Bias against passengers in certain demographic groups[edit]

Complaints that drivers have not accepted ride requests from passengers in certain demographic groups has led some ridesharing companies to hide passenger identities until the ride request is accepted by the driver. A 2018 study in Washington, D.C. found that drivers cancelled ride requests from African Americans and LGBT and straight ally passengers (indicated by a rainbow flag) more often, but cancelled at the same rate for women and men.
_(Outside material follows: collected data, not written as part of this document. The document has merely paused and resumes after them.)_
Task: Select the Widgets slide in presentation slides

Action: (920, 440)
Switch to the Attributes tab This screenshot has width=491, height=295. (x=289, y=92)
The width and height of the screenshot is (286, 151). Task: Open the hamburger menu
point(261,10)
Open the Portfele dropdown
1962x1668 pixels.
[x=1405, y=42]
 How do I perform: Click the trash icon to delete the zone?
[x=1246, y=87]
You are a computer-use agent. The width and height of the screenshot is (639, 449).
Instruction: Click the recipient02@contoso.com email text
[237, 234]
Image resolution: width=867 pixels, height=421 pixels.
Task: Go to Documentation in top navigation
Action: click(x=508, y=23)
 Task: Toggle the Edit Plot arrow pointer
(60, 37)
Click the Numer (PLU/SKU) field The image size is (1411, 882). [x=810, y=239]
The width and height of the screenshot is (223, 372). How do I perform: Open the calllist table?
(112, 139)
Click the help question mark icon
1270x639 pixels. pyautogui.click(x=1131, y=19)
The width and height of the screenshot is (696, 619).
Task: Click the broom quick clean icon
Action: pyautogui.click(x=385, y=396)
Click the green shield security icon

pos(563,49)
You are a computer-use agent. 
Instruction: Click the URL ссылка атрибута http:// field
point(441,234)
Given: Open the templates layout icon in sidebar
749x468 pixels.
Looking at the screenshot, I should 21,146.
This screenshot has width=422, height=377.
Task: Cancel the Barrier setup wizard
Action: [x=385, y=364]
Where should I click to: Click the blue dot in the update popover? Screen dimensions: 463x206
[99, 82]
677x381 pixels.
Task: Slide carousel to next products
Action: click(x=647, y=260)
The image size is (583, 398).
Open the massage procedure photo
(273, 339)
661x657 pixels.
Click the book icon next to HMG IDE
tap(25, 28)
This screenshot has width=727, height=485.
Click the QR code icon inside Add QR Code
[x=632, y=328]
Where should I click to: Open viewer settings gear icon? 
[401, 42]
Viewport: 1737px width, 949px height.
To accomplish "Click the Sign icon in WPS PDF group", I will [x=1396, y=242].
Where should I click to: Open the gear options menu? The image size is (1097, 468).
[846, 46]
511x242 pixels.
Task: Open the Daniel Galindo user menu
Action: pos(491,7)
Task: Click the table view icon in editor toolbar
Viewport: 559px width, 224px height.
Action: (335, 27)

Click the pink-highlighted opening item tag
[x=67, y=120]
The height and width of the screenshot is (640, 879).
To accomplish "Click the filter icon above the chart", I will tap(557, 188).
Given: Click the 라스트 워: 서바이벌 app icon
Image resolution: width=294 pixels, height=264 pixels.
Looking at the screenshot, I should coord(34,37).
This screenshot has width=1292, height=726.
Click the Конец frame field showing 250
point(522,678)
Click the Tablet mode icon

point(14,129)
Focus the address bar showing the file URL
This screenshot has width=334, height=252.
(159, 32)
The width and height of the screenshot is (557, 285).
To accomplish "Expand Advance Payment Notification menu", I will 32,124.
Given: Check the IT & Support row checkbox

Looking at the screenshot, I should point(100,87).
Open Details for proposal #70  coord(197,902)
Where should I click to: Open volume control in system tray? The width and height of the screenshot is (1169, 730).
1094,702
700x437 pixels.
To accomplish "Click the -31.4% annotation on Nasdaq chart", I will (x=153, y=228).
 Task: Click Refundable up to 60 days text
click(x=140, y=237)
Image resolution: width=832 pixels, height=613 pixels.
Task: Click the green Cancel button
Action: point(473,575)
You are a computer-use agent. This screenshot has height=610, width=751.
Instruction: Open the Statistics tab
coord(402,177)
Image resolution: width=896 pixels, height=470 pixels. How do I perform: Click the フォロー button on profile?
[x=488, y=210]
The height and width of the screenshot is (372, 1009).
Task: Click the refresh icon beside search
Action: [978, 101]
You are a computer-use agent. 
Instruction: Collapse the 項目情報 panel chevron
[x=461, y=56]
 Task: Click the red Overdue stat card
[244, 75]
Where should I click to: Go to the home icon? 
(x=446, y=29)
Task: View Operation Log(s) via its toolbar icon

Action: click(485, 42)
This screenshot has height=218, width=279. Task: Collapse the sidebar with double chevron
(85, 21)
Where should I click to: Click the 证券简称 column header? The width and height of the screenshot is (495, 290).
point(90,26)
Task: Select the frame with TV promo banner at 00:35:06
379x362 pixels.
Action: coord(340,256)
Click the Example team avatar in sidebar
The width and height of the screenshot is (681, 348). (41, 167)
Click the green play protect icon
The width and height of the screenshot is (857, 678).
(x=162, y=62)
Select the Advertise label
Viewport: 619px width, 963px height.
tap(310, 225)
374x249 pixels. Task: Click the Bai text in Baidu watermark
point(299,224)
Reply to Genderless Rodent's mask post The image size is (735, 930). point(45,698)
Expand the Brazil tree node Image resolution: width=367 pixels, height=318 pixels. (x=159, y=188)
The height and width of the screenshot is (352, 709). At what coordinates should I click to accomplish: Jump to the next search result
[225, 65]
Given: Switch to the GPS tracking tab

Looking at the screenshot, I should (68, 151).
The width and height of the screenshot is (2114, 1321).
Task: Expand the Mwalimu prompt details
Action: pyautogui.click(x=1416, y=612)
The higher cancellation rate for African American passengers was somewhat attenuated at peak times, when financial incentives were higher.[52][53]

Traffic congestion[edit]

Studies have shown that especially in cities where it competes with public transport, ridesharing contributes to traffic congestion, reduces public transport use, and has no substantial impact on vehicle ownership and increases automobile dependency.[54][55][56][57]

Dead mileage specifically causes unnecessary carbon emissions and traffic congestion.[58] A study published in September 2019 found that taxis had lower rider waiting time and vehicle empty driving time, and thus contribute less to congestion and pollution in downtown areas.[59] However, a 2018 report noted that ridesharing complements public transit.[60] A study published in July 2018 found that Uber and Lyft are creating more traffic and congestion.[61][62][63] A study published in March 2016 found that in Los Angeles and Seattle the passenger occupancy for Uber services is higher than that of taxi services, and concluded that Uber rides reduce congestion on the premise that they replace taxi rides.[64] Studies citing data from 2010 to 2019 found that Uber rides are made in addition to taxi rides, and replace walking, bike rides, and bus rides, in addition to the Uber vehicles having a low average occupancy rate, all of which increases congestion. This increase in congestion has led some cities to levy taxes on rides taken with ridesharing companies.[65]

A study published in July 2017 indicated that the increase in traffic caused by Uber generates collective costs in lost time in congestion, increased pollution, and increased accident risks that can exceed the economy and revenue generated by the service, indicating that, in certain conditions, Uber might have a social cost that is greater than its benefits.[66]